Text extract:
+---+

Comment by bjord
10 months ago
is this just weird religious adherence to the belief that a multi-language codebase will be harder to maintain? what's the rationale, exactly?
10 months ago
is this just weird religious adherence to the belief that a multi-language codebase will be harder to maintain? what's the rationale, exactly?
I'm just parsing the thread but it seems that changes to the C api can break the Rust bindings.
This leads to two situations: the C maintainer has to also update the Rust binding, or the patch has to wait for a Rust capable maintainer to fix them up.
For the first solution, the C maintainer is claiming he has enough work on his plate just keeping up with the C code that he doesn't want to work on Rust. He also believes it is unfair to force every C maintainer to learn enough Rust to keep their integration points working.
For the second solution, the C maintainer is pointing out that Linus has a history of refusing to merge C patches that break Rust builds. So even though the Rust advocates promise they will handle all of the Rust stuff and they are OK with their stuff being broken after C changes until they get around to fixing it, Linus doesn't seem to actually allow for this in practice.
I can see the maintainers point. Sooner or later Rust bindings on critical systems will be essential and changes to the C code will be gated on changes to the Rust code. It is a fantasy of the Rust maintainers that they will have to shoulder that entire burden. But even if they did, it would give them some pretty hefty leverage over the C maintainers in those essential cases. And it also introduces a requirement that someone with enough Rust and subsystem knowledge is even available for the job. People making promises today may disappear tomorrow, leaving the maintainer with an essential binding to a language he doesn't want to support.

+---+

Information given:

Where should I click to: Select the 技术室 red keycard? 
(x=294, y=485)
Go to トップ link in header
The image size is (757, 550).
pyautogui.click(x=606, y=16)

+---+

Problems to solve:
[1] In the comment about Rust bindings, transcribe the passage from "This leads to" up to and including "integration points working.".
[2] Which sentences in the final paragraph of the comment about Rust bindings contain the word "Rust"? Give each one in full.

In response:
[1]
This leads to two situations: the C maintainer has to also update the Rust binding, or the patch has to wait for a Rust capable maintainer to fix them up.
For the first solution, the C maintainer is claiming he has enough work on his plate just keeping up with the C code that he doesn't want to work on Rust. He also believes it is unfair to force every C maintainer to learn enough Rust to keep their integration points working.

[2]
- Sooner or later Rust bindings on critical systems will be essential and changes to the C code will be gated on changes to the Rust code.
- It is a fantasy of the Rust maintainers that they will have to shoulder that entire burden.
- And it also introduces a requirement that someone with enough Rust and subsystem knowledge is even available for the job.